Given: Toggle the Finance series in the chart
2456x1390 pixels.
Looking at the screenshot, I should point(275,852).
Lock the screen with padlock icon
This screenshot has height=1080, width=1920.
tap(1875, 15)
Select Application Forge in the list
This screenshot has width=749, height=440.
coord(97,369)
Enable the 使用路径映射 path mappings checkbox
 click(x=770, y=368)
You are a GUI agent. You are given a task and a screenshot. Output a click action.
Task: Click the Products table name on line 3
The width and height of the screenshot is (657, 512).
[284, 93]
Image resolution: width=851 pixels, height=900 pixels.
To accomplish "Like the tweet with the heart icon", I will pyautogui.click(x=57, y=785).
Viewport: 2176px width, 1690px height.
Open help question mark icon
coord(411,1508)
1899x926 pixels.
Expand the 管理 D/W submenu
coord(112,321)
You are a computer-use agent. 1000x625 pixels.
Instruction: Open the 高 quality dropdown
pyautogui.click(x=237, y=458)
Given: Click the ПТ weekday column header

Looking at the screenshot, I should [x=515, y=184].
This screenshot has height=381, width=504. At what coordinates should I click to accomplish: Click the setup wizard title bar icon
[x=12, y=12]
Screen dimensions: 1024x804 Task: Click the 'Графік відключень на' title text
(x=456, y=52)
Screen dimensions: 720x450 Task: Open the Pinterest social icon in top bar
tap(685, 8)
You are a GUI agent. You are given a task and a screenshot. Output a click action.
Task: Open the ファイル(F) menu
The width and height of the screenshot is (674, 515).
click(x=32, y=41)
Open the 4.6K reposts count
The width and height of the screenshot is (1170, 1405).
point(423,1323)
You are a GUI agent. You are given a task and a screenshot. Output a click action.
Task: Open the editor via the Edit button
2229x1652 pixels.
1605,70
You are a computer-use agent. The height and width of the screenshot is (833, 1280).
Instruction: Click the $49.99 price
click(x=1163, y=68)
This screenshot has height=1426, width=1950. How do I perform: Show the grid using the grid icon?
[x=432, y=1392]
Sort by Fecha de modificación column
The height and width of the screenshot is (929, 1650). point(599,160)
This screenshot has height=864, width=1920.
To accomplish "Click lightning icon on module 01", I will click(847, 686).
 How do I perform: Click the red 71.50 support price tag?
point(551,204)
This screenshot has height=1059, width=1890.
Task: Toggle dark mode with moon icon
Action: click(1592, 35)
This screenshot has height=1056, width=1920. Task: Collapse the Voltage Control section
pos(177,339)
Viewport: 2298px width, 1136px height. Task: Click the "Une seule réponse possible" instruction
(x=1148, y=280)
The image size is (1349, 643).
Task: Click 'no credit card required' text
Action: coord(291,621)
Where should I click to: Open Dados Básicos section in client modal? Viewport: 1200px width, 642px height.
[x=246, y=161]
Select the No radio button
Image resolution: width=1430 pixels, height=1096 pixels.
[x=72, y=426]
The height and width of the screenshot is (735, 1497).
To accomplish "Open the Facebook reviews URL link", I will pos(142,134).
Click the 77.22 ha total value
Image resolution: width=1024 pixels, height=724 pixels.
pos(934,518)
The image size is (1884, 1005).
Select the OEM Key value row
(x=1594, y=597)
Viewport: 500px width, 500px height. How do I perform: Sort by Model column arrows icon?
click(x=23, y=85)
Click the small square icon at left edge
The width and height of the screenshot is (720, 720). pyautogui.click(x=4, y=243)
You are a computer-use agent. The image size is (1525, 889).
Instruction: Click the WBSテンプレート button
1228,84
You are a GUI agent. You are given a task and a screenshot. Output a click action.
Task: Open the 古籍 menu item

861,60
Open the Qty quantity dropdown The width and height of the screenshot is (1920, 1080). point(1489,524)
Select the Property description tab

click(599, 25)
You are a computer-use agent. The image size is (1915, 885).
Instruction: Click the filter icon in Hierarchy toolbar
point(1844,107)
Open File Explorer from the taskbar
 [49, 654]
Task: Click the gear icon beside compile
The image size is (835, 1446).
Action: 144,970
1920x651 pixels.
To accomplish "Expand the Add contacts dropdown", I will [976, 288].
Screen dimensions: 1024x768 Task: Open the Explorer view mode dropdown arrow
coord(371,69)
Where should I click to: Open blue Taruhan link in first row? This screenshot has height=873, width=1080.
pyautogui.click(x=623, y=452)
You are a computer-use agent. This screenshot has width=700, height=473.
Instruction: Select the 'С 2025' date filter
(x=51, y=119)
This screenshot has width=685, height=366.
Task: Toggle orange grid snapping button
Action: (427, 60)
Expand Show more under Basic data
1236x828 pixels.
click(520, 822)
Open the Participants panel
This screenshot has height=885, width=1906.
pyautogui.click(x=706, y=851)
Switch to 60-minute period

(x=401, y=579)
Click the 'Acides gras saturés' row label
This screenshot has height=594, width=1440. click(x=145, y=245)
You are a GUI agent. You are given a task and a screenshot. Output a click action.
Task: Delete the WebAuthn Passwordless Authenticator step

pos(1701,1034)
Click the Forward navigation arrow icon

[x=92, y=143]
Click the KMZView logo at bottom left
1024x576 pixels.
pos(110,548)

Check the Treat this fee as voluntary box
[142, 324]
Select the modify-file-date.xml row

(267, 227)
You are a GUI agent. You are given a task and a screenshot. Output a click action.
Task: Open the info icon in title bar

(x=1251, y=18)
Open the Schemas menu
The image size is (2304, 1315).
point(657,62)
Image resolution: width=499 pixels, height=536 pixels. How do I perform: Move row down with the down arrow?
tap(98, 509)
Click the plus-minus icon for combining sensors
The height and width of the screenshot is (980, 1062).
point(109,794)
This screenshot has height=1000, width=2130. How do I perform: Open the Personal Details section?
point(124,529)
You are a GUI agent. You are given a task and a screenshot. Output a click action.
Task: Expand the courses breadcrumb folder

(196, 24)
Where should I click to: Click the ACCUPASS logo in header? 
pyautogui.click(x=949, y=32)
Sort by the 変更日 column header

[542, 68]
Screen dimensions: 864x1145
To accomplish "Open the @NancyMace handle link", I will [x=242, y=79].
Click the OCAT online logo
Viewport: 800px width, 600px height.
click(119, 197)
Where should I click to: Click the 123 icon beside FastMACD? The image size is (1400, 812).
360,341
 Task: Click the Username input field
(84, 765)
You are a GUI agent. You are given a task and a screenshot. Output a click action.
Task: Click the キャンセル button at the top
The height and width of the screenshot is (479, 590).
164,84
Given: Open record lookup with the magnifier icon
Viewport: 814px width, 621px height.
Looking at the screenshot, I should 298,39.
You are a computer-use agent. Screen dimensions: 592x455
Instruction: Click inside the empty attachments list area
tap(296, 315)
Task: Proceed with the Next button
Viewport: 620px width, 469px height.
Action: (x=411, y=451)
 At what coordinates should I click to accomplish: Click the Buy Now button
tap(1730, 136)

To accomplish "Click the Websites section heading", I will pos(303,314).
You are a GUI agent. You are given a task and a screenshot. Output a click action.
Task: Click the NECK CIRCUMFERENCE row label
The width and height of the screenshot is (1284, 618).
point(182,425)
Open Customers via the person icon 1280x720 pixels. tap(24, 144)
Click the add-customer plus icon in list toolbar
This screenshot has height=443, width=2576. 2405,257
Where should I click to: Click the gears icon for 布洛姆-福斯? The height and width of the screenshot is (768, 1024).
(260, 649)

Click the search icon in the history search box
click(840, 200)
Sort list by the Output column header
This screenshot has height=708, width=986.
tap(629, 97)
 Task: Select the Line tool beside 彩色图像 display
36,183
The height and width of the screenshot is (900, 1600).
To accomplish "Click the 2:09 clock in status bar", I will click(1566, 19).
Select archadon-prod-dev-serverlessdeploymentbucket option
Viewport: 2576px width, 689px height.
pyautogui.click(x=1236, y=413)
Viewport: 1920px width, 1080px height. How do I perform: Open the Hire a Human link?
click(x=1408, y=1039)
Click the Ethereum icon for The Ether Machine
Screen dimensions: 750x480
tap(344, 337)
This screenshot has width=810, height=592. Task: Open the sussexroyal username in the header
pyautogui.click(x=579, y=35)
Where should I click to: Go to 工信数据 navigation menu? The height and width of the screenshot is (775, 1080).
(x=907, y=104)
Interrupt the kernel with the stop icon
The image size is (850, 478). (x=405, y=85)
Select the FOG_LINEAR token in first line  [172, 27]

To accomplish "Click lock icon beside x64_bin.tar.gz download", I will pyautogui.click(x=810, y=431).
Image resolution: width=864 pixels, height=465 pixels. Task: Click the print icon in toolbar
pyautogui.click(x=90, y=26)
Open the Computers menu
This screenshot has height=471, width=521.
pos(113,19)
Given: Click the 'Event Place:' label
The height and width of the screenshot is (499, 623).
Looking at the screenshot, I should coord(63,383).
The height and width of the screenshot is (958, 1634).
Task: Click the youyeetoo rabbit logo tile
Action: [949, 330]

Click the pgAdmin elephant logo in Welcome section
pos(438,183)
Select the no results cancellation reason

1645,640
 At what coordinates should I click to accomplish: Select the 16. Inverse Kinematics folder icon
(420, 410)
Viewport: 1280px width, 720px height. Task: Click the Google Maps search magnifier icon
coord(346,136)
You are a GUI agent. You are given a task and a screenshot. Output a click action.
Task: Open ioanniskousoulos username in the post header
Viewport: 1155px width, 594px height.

(Stated task)
Copy the records above word for word, from the line with "This screenshot has width=810, height=592." up to and including the line with "will pyautogui.click(x=810, y=431).".

(Answer)
This screenshot has width=810, height=592. Task: Open the sussexroyal username in the header
pyautogui.click(x=579, y=35)
Where should I click to: Go to 工信数据 navigation menu? The height and width of the screenshot is (775, 1080).
(x=907, y=104)
Interrupt the kernel with the stop icon
The image size is (850, 478). (x=405, y=85)
Select the FOG_LINEAR token in first line  [172, 27]

To accomplish "Click lock icon beside x64_bin.tar.gz download", I will pyautogui.click(x=810, y=431).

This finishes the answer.